#### Text passage

□ □ □ □

May 23, 2011
The HSUS and Humane Society International Praise Assembly for Passing California Shark Protection Bill
SACRAMENTO — The Humane Society of the United States and Humane Society International applaud the California State Assembly for approving a bill to combat the cruel and wasteful practice of shark finning.
Introduced in March by Assemblymembers Paul Fong, D-Cupertino, and Jared Huffman, D-San Rafael, AB 376 passed today by a vote of 62 to 8.
This new law would prohibit the sale, possession or distribution of shark fins, closing a major enforcement loophole in existing law. Similar laws have been passed in Hawaii, Washington, Guam and the Northern Mariana Islands, and legislation is pending in the Oregon legislature.
Shark-finning involves cutting off the fins of sharks then throwing the shark back into the ocean, often while still alive, only to drown, starve or die a slow death due to predation from other species. Some species of shark are on the brink of extinction due to the cruel and exploitive shark fin industry.

□ □ □ □

#### Data extract

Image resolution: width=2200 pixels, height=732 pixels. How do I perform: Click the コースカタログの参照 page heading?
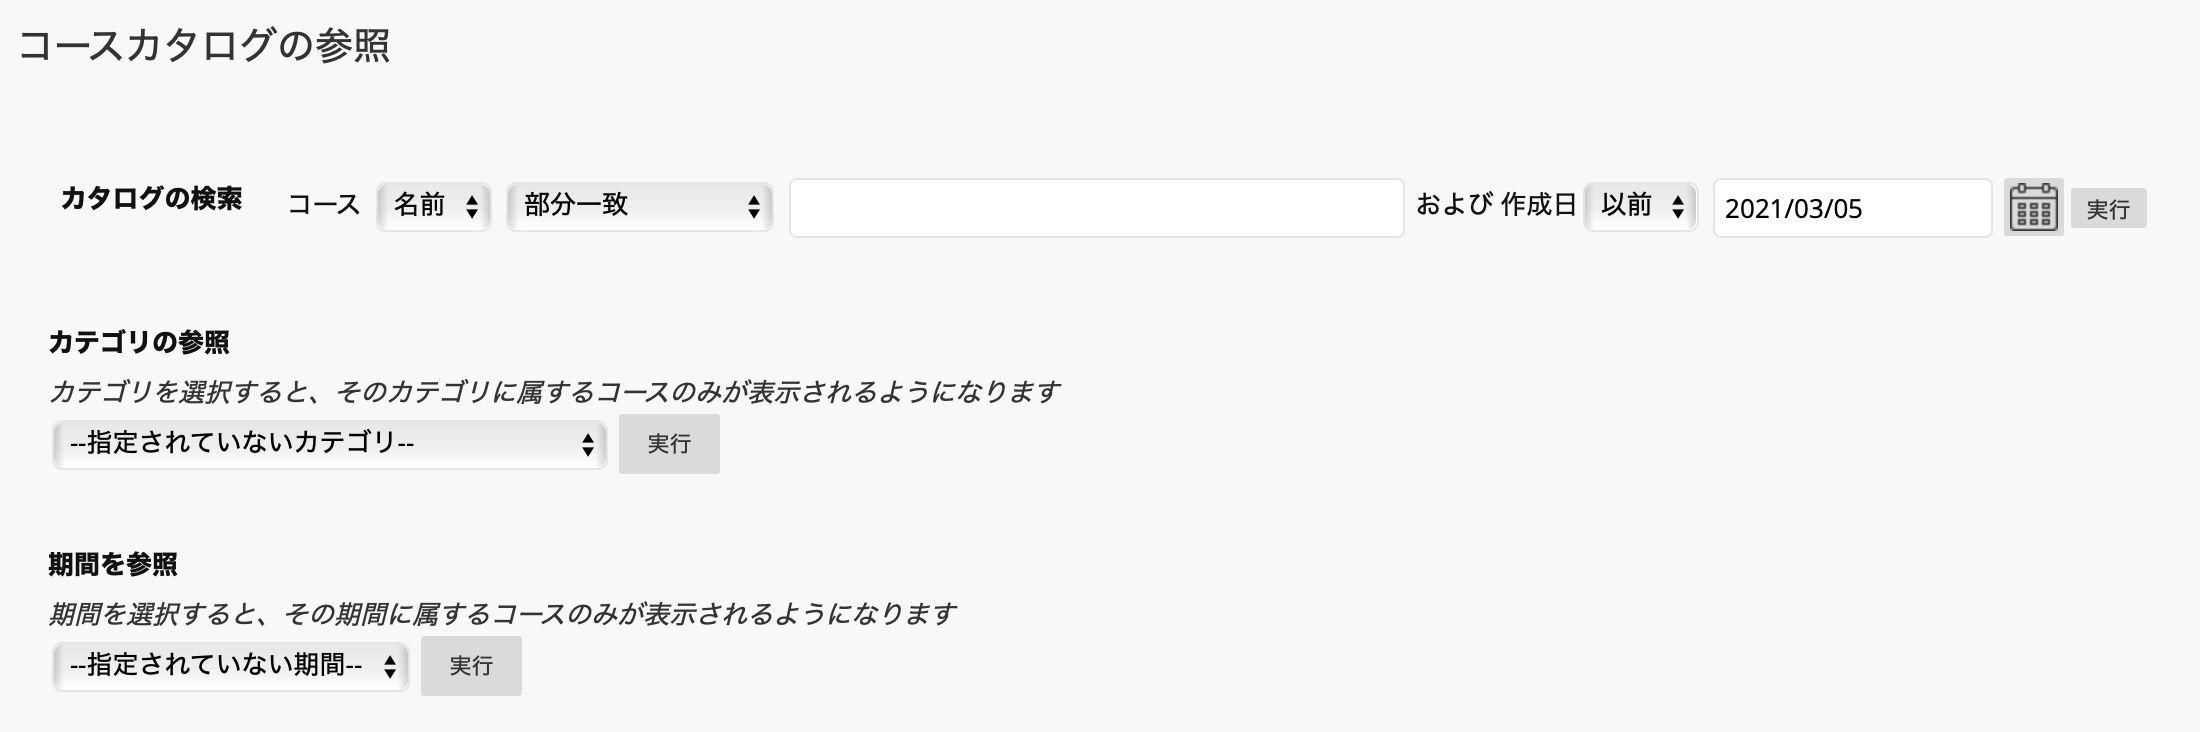[204, 46]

□ □ □ □

#### What to work on
[A] From the shark protection press release, extract the part that opens with the words containing "May 23, 2011" and closes with "the Oregon legislature.".
[B] Answer these questions using the shark protection press release:
(i) By what vote did AB 376 pass?
(ii) What would the new law prohibit?
(iii) In shark finning, what is done with the shark after its fins are cut off?

#### Solutions below
[A]
May 23, 2011
The HSUS and Humane Society International Praise Assembly for Passing California Shark Protection Bill
SACRAMENTO — The Humane Society of the United States and Humane Society International applaud the California State Assembly for approving a bill to combat the cruel and wasteful practice of shark finning.
Introduced in March by Assemblymembers Paul Fong, D-Cupertino, and Jared Huffman, D-San Rafael, AB 376 passed today by a vote of 62 to 8.
This new law would prohibit the sale, possession or distribution of shark fins, closing a major enforcement loophole in existing law. Similar laws have been passed in Hawaii, Washington, Guam and the Northern Mariana Islands, and legislation is pending in the Oregon legislature.

[B]
(i) 62 to 8.
(ii) The sale, possession or distribution of shark fins.
(iii) It is thrown back into the ocean, often while still alive.